ENTRIES PROVIDED Start Marker
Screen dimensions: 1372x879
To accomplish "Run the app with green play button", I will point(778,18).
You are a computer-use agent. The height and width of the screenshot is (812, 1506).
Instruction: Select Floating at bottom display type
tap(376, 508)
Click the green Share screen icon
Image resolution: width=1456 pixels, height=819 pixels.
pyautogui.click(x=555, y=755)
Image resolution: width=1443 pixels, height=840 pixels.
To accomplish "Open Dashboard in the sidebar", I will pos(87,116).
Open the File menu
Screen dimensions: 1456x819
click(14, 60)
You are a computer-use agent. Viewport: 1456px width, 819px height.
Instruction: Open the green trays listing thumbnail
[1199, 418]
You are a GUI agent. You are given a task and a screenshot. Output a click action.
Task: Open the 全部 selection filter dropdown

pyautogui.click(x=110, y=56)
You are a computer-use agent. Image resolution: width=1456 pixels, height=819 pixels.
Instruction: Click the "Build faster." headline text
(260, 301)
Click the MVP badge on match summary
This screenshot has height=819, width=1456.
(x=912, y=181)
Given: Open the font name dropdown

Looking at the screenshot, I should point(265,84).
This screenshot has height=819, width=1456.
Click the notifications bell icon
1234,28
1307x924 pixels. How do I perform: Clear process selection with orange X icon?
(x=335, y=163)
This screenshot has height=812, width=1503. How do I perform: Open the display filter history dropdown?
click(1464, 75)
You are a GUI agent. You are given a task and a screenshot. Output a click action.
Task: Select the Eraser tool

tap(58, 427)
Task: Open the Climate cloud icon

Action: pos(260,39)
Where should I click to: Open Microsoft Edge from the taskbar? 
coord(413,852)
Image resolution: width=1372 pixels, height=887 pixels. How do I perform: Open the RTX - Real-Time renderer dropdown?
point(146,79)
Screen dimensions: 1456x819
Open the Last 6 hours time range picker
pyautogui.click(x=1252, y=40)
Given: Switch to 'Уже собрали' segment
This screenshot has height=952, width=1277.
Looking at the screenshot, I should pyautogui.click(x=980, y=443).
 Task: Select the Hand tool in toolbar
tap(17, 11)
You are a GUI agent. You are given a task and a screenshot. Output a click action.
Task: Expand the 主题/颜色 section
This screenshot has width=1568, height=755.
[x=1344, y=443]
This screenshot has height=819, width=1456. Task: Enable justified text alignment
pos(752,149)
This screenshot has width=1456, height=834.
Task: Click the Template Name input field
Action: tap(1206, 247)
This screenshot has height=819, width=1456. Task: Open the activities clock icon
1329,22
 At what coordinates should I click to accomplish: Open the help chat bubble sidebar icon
ENTRIES PROVIDED End Marker
• WHAT IS REQUIRED:
Looking at the data above, count each line that holds the word "computer" and report the count alone.

• TASK SOLUTION:
3